Goal of the exercise: Once the line with "You are a computer-use" is found, repeat it and all later lines exactly through the end of the listing below, with the pictures left out.

━━━ Listed records

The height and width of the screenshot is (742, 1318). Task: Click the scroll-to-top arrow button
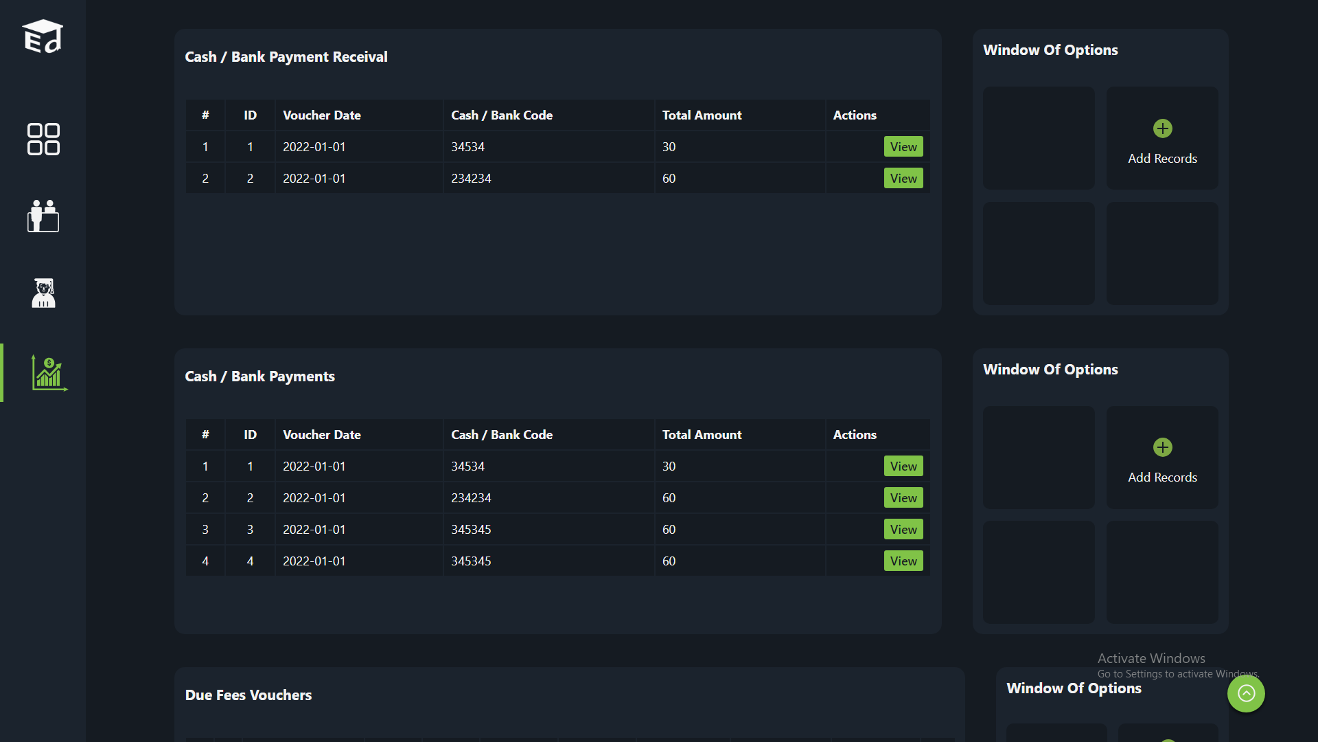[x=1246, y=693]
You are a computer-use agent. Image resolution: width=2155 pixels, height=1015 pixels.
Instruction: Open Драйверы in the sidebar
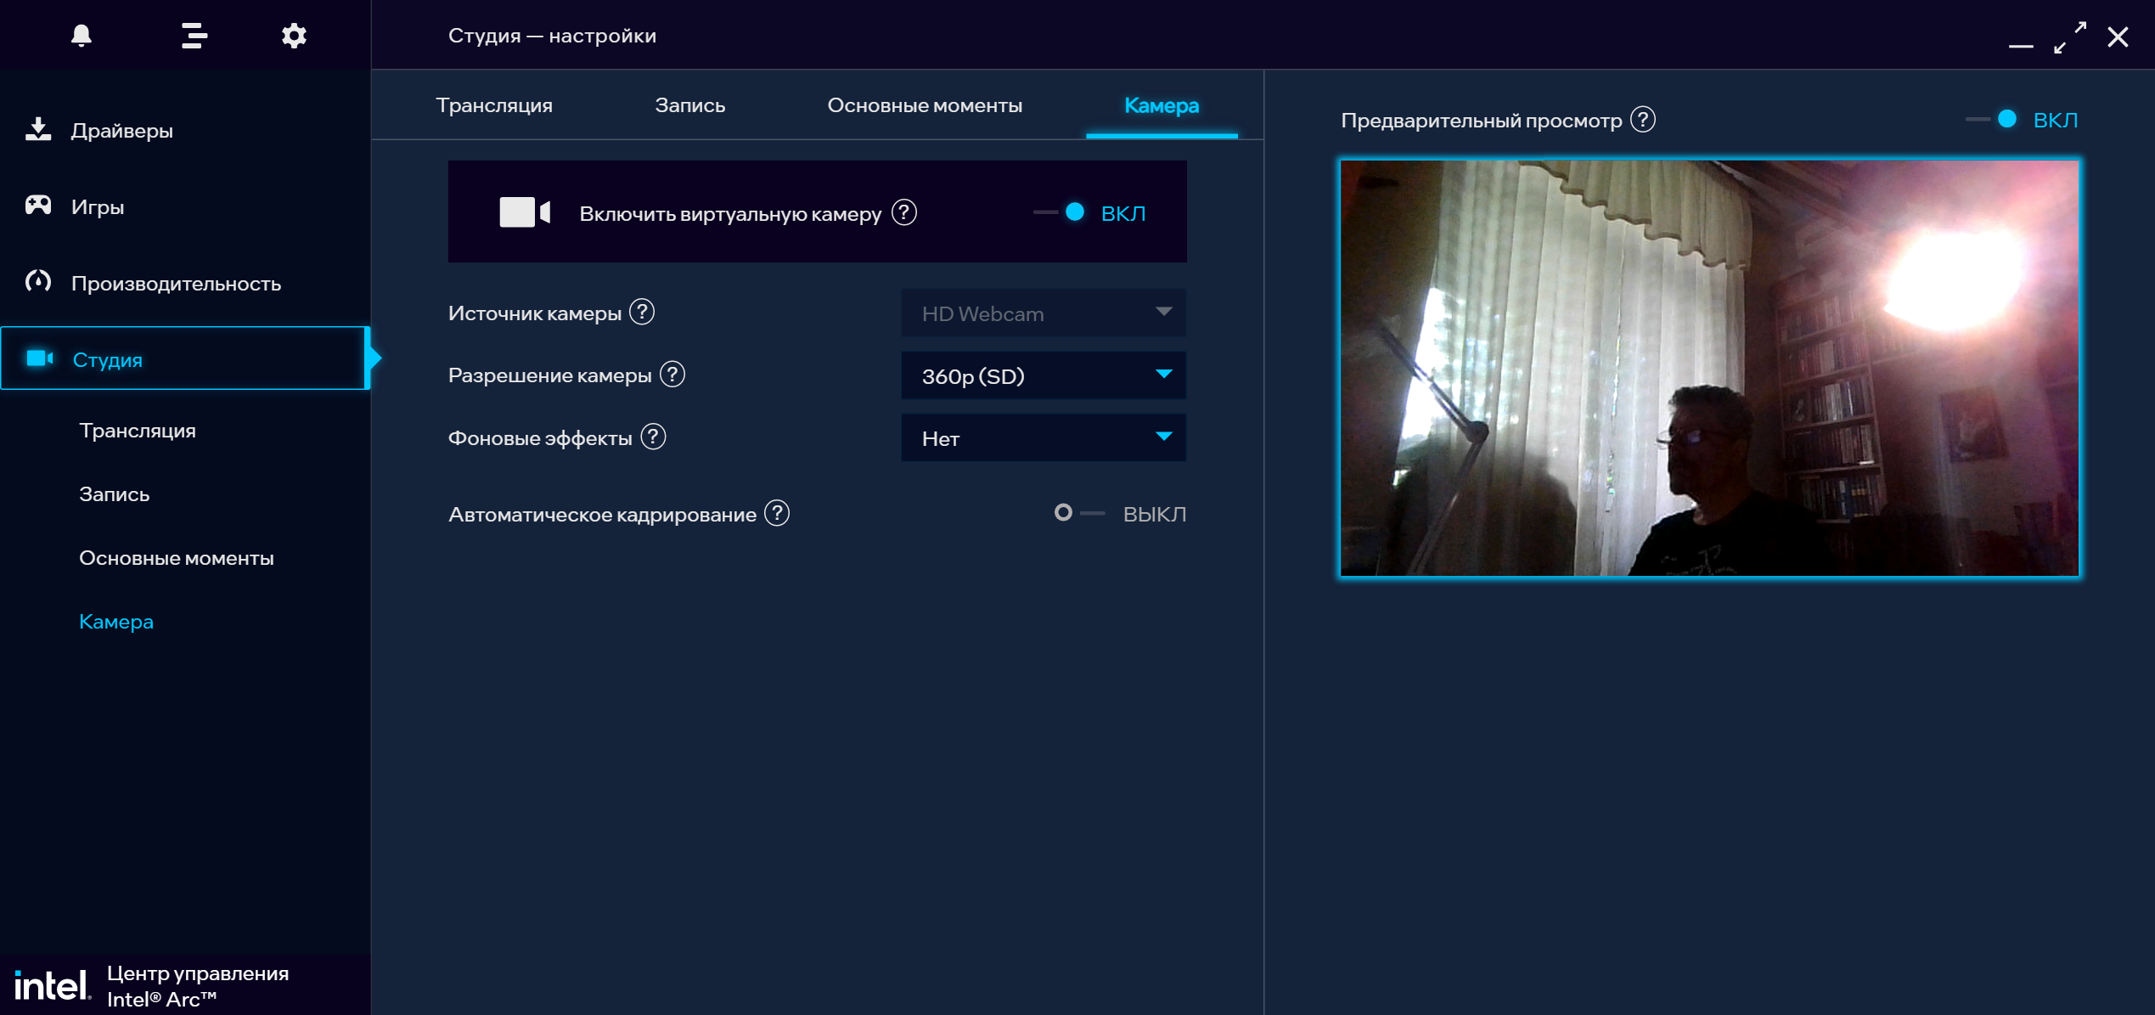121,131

━━━━━━

Task solution:
You are a computer-use agent. Image resolution: width=2155 pixels, height=1015 pixels.
Instruction: Open Драйверы in the sidebar
121,131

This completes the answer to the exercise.